Catholic Health Australia (CHA) supports Labor's plan to construct an additional aged care facility in the Northern Territory after calling for greater government capital investment in the sector.
"This is a welcome announcement that will help get older Territorians out of hospital and into high-quality aged care," said CEO Jason Kara.
"After years of financial losses, the aged care sector urgently needs significant government investment to build new facilities and expand existing ones as our population ages and more people need care.
"Investment is especially vital in regional and remote areas where the number of places is already well below demand and the level of frailty is increasing faster."
CHA is urging all political parties to continue to put aged care at the forefront of their election campaigns after today's announcement, particularly to address inequities in regional, rural and remote areas.
One in three (34%) Australians over 65 live in rural and remote areas but these areas have only 21% of residential aged care and 15% of home care. Current government capital funding only covers one eighth of investment demand.
CHA has called on the next government to increase the Aged Care Capital Assistance Program by at least $297.63 million per year to $540 million per year to support a sustainable aged care sector in regional, rural and remote areas.
In addition to capital investment, CHA is calling on the government to adjust the way certain rural and remote areas are classified under the Modified Monash Model, which determines their funding.
"The current system unfairly treats certain rural areas such as mining towns as lower-cost regional areas when in reality, the cost of housing, staffing, and basic services is on par with some of the most remote parts of the country," Mr Kara said.
"The NDIS has mechanisms to accommodate these outliers, and aged care also needs these to ensure older people in regional, rural and remote communities have the same choice, access, and quality of care as everyone else."

## STORED DATA
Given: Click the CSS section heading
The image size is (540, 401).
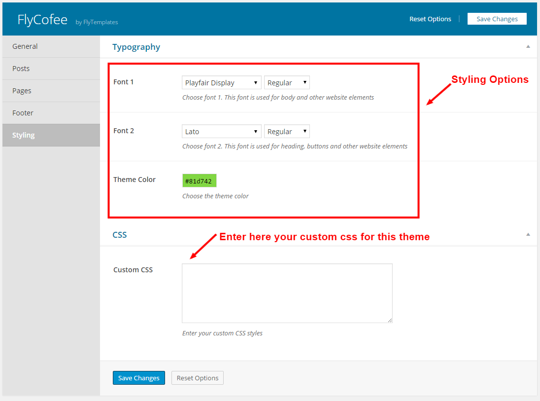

## EXERCISE REQUIREMENTS
#1 According to the press release on aged care funding, why does CHA want the way certain rural and remote areas are classified under the Modified Monash Model to be changed? Answer in one to three sentences.
#2 Answer these questions from the press release on aged care funding:
(a) Who is the CEO of Catholic Health Australia?
(b) What share of Australians over 65 live in rural and remote areas?
(c) To what yearly amount does CHA want the Aged Care Capital Assistance Program increased?
The material after the press release plays no part in what is asked here.

## WRITTEN RESPONSES
#1 The Modified Monash Model determines funding, and CHA says it unfairly treats some rural areas, such as mining towns, as lower-cost regional areas. In those places, the cost of housing, staffing and basic services is actually on par with some of the most remote parts of the country.

#2
(a) Jason Kara
(b) One in three (34%)
(c) $540 million per year